Я хватаюсь за дверь, но она заперта снаружи. Дёргаю ещё раз, бью плечом, и дверь не поддаётся: кто-то не просто повернул ключ, а вбил что-то в скобу.
Дым уже режет глаза, лезет в горло, и я понимаю очень ясно и очень спокойно, как всегда понимаю самое страшное: это не пожар, это меня жгут. Вместе с книгами, чтобы разом покончить и со мной, и со всем, что я нашла.
Так, Талия. Не паникуй, паника не считает. Остаётся окно.

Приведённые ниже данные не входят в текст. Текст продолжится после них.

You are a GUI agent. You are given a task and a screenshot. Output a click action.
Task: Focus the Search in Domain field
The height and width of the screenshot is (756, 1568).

Оно узкое, но и я не крупная. Выписку с двумя датами сую в подкладку, книгу с подтёртой датой беру под мышку, потому что дороже неё сейчас у меня ничего нет: жизнь без неё всё равно ничего не стоит. Лезу на подоконник, а внизу двор, далеко, темно. Прыгну — переломаюсь, не прыгну — сгорю, и я считаю на ходу: перелом дешевле смерти. Уже заношу ногу.
И тут дверь за спиной вылетает — не открывается, а вылетает целиком, вместе со скобой и куском косяка. В дыму, в оранжевых отсветах, стоит Дамиан, без камзола, в одной рубахе, и глаза у него светятся жёлтым, своим собственным светом, а не от пожара. От него идёт такой жар, что дым перед ним раздвигается.
— Ко мне, — говорит он, и это уже не совсем человеческий голос.
Я не спорю. Сползаю с подоконника обратно, к нему, он подхватывает меня, закрывает собой, и мы идём сквозь дым и огонь, а огонь его не трогает, я вижу это краем глаза, задыхаясь.
Он обходит дракона стороной, лижет стены, книги, балки, а к нему не суётся, будто знает, кто здесь старше. Дамиан выносит меня в холл, на воздух, ставит на ноги, и только тогда я понимаю, что всё ещё сжимаю под мышкой ту книгу, вцепилась намертво и не заметила.
Во двор бегут все разом, со слугами, стражей, вёдрами и криком. Кладовую заливают, но заливать поздно: то, что я собирала целую неделю, годы чужих записей, — уже не бумага, а чёрные хлопья, их несёт ветром через двор. Сгорело почти всё. Почти, но не всё.
Дамиан стоит рядом, тяжело дышит, и жёлтое в его глазах медленно гаснет, уступая обычному льду. Он смотрит на горящую кладовую, потом на меня, перепачканную сажей, с книгой под мышкой, и лицо у него делается страшным той холодной, считающей яростью, которую я так хорошо знаю по себе.
— Дверь была заклинена снаружи, — говорю я, ещё не отдышавшись, и голос сипит от дыма. — Кто-то знал, что я сегодня работаю в кладовой. Кто-то знал, что именно я там нашла. И хотел сжечь разом и меня, и находку.